Transmettre à la jeunesse
"Il faut transmettre tout ça aux gens jeunes, en perte de repères et qui ont besoin qu'on leur redise des choses de base." C'est ce que pense de son côté Sapho, artiste au contraire très présente sur certains combats (la cause palestinienne, zapatiste). Pour elle qui démarre le "spectacle", "la violence est la maladie humaine et répondre à une violence par une autre, c'est une erreur, un raté." Elle chante (Maman j'aime les voyous, African complain ), elle lit certains textes, comme elle l'a fait ces derniers mois au cours d'un spectacle de seules lectures.
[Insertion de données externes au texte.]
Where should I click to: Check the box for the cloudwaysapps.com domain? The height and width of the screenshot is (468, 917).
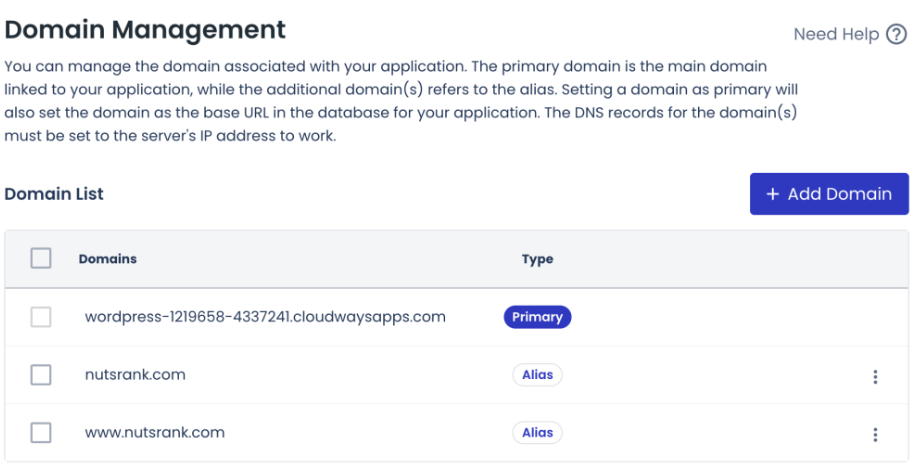pyautogui.click(x=41, y=317)
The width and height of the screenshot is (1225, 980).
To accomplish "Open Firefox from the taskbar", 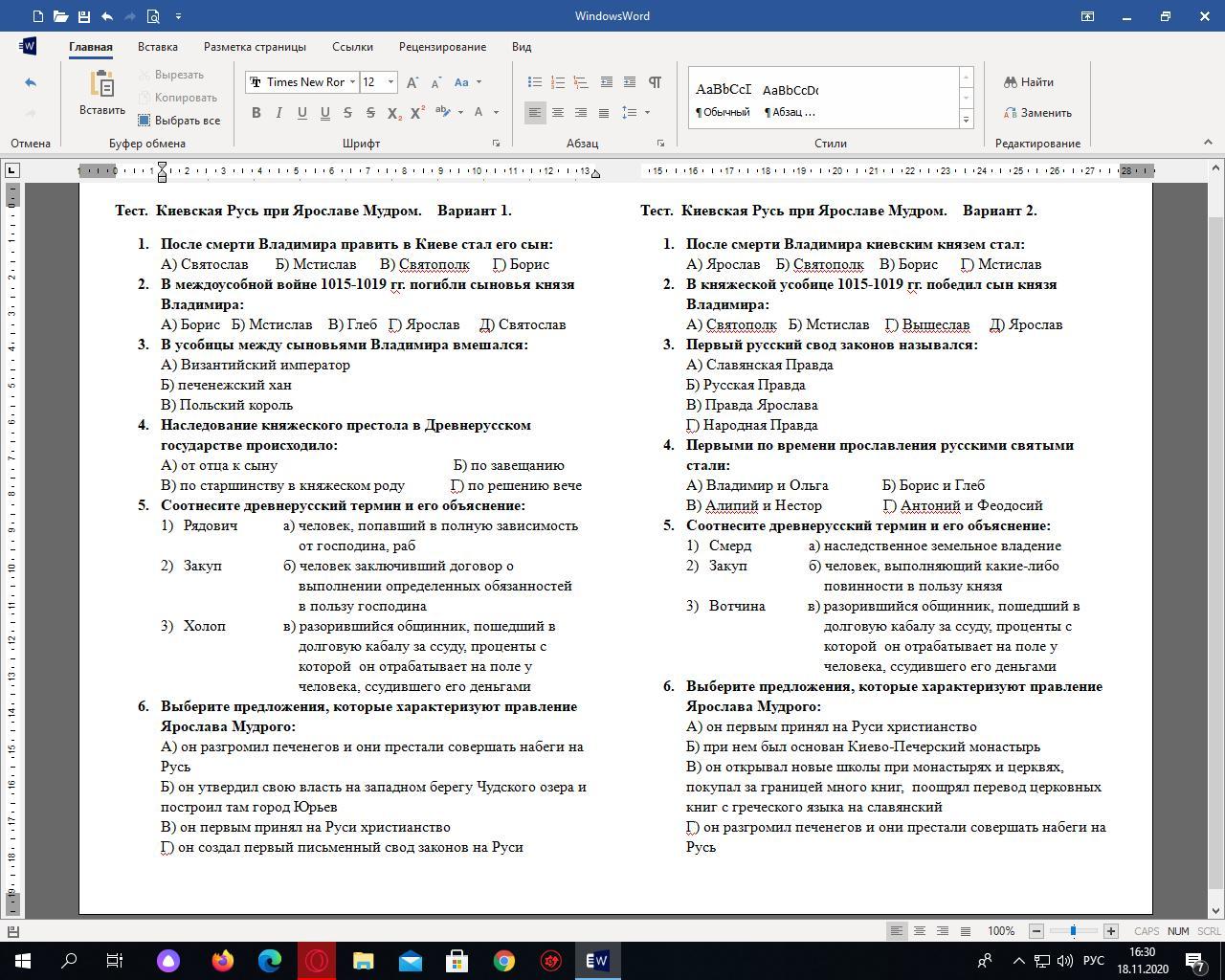I will 223,961.
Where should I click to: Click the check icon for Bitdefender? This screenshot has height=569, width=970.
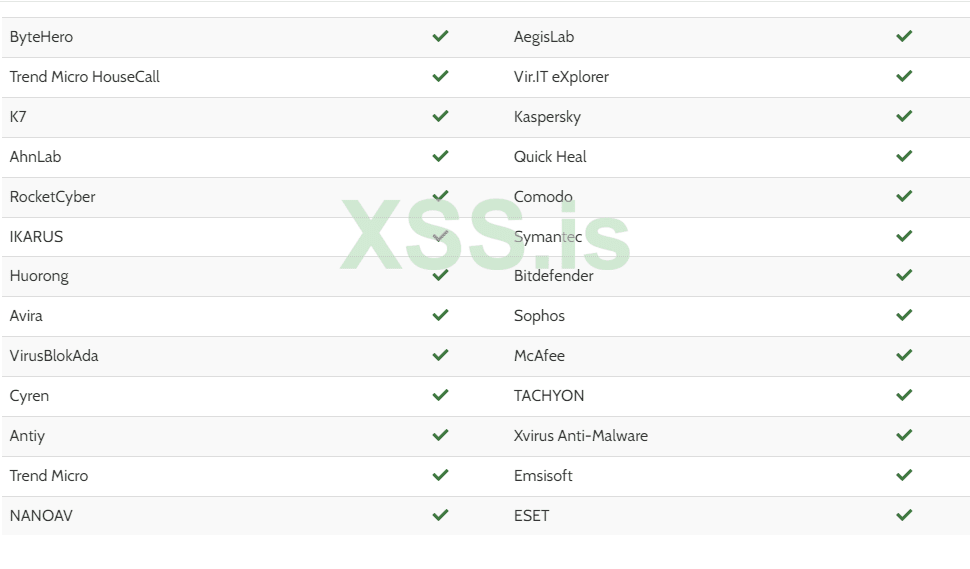click(904, 275)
Mais elle chante aussi un poème généralement lu : le Dormeur du Val d'Arthur Rimbaud "parce que la guerre est aussi une condamnation à mort."

Pour Jane Birkin, toujours prête à soutenir de multiples causes sociales et politiques (l'antiracisme, la lutte contre l'extrême droite, la Bosnie), participer à cette soirée est une évidence. Et elle connaît son sujet. "L'abolition est une chose acquise en France, en Angleterre, confie t'elle, pas ailleurs ! Heureusement que ça s'est passé ici, que Badinter a fait sa plaidoirie formidable pour Patrick Henry³, que Mitterrand a osé être impopulaire. Mais maintenant, il faut tout faire pour les autres pays. Tout le monde peut se mobiliser pour ça. Il me semble que c'est la moindre des choses." Sur scène, elle rappelle qu'à 15 ans, elle marchait déjà dans les rues de Londres avec son père contre la peine de mort. Aujourd'hui, Jane Birkin ne cesse d'allier combat et chanson. Ce vendredi, entourée de musiciens kabyles, elle chante Gainsbourg bien sûr, Elisa, Couleur café et Comment te dire adieu ?. Sa douceur opère au profit d'une cause autrement violente.

"L'époque où l'on coupait un homme vivant en deux"

La violence de la peine de mort, le public, malheureusement peu nombreux (environ 1000 personnes), la perçoit dans quelques clips d'Amnesty Internationale. Mais un en particulier marque les esprits ("C'est horrible !", entend-on parmi les spectateurs), commandé par ECPM, la plus jeune des associations abolitionnistes françaises. Celui d'un jeune Chinois en tenue de sport qui dans un stade, s'agenouille tel un athlète. Un homme en costume lève une arme comme pour donner le départ. Mais retourne l'arme contre la nuque du jeune homme. Ce spot, qui n'est pas sans évoquer les J.O. de Pékin, a été réalisé par le comédien Vincent Perez, présent ce soir, et produit par Luc Besson.

Mais la force de la soirée est en partie contenue dans le discours de Robert Badinter, qui paradoxalement, se voit plusieurs fois interrompu par des voix dénonçant les longues peines de prison. Il se souvient "le climat à peu près constant d'hostilité" à l'époque de l'abolition et rappelle, avec les mots du discours de l'époque, ce qu'était "une justice qui tue". Mais il précise qu'il "n'est pas question de revenir sur le passé". Il insiste sur le lien entre peine de mort et racisme, aux Etats-Unis actuellement, mais en France autrefois. Enfin il quitte le plateau en tonnant bien haut que désormais l'abolition doit être "universelle" mais reconnaît qu'il ne sera sans doute pas là pour le voir.

Le public, même en petit nombre (à mettre sur le compte d'un défaut de communication des organisateurs), est tout ouïe. Il danse sur le long set de Cheb Mami, applaudit l'acteur Samy Nacéri lisant un texte en tremblant de trac et ne se décourage pas sur la techno hardcore de Manu le malin portée par la voix de MC Youthman. La soirée finit dans la fête avec Emir Kusturica et les No Smoking Orchestra. Ce soir-là, une fois encore, la musique aura été un vecteur de message.

Texte et photos : Catherine Pouplain

¹ 62% dans un sondage SOFRES du 10 septembre 1981
² Le détail des manifestations sur le site des organisateurs
³ L'avocat Robert Badinter sauva la tête de cet homme jugé pour enlèvement et assassinat d'enfant en 1977.